Frequently asked questions
- What is a iron condor on GLBS?
- A iron condor on GLBS is the iron condor strategy applied to GLBS (stock). The strategy is structurally neutral / range-bound: An iron condor sells a call spread and a put spread at strikes outside spot, collecting net premium that is kept if the underlying stays inside the inner short strikes. With GLBS stock trading near $2.99, the strikes shown on this page are snapped to the nearest listed GLBS chain strike and the premiums come straight from the end-of-day bid/ask midpoint.
- How are GLBS iron condor max profit and max loss calculated?
- Max profit equals the net credit times 100 inside the inner strikes; max loss equals wing width minus credit times 100. Two breakevens at inner strikes plus and minus the credit. For the GLBS iron condor priced from the end-of-day chain at a 30-day expiry (ATM IV 88.80%), the computed maximum profit is unbounded per contract and the computed maximum loss is unbounded per contract. Live intraday quotes will differ as the chain moves through the trading session.
- What is the breakeven for a GLBS iron condor?
- The breakeven for the GLBS iron condor priced on this page is no defined breakeven on the modeled curve at expiration, derived from end-of-day chain premiums. Breakeven is the underlying price at which the strategy's P&L crosses zero ignoring transaction costs and assignment risk.

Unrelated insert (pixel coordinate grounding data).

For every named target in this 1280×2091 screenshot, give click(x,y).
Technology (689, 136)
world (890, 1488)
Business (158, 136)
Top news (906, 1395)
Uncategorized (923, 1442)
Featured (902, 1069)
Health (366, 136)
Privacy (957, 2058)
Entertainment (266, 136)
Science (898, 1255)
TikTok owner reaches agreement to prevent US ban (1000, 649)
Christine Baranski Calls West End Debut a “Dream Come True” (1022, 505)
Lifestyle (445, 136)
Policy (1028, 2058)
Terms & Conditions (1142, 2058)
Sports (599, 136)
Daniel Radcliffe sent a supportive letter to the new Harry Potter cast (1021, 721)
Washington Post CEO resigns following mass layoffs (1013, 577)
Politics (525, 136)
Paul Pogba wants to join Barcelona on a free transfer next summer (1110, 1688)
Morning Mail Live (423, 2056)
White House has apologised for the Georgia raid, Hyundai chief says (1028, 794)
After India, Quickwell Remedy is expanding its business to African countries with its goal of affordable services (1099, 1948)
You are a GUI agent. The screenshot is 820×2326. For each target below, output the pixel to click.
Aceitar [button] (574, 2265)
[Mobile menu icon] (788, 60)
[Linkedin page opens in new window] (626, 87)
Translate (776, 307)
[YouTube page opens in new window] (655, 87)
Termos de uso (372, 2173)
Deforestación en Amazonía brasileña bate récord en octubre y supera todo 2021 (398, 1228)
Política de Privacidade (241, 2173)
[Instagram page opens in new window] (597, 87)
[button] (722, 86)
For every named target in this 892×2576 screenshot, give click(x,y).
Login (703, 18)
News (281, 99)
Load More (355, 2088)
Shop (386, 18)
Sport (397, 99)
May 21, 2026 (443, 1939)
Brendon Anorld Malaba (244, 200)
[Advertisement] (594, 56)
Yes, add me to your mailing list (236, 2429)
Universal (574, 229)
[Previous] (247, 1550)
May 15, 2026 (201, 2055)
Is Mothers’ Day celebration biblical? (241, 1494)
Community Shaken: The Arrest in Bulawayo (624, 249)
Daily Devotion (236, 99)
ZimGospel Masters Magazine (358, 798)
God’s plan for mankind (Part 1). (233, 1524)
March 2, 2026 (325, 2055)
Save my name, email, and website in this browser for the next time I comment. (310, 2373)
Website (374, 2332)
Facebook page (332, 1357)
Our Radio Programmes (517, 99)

The current GLBS market-implied 1-standard-deviation expected move is approximately 25.46%; if the move sits well outside the breakeven distance, the structure's risk-reward becomes correspondingly tighter.
- When should you consider a iron condor on GLBS?
- Iron condors on GLBS are a delta-neutral premium-collection structure that profits if GLBS stock stays inside the inner short strikes; short strikes typically sit near 1 standard deviation from spot.
- How does current GLBS implied volatility affect this iron condor?
- GLBS ATM IV is at 88.80% with IV rank near 15.80%, which is on the low end of its 1-year range. Premium-buying structures (long call, long put, debit spreads) are relatively cheap in this regime; premium-selling structures collect less credit per unit risk.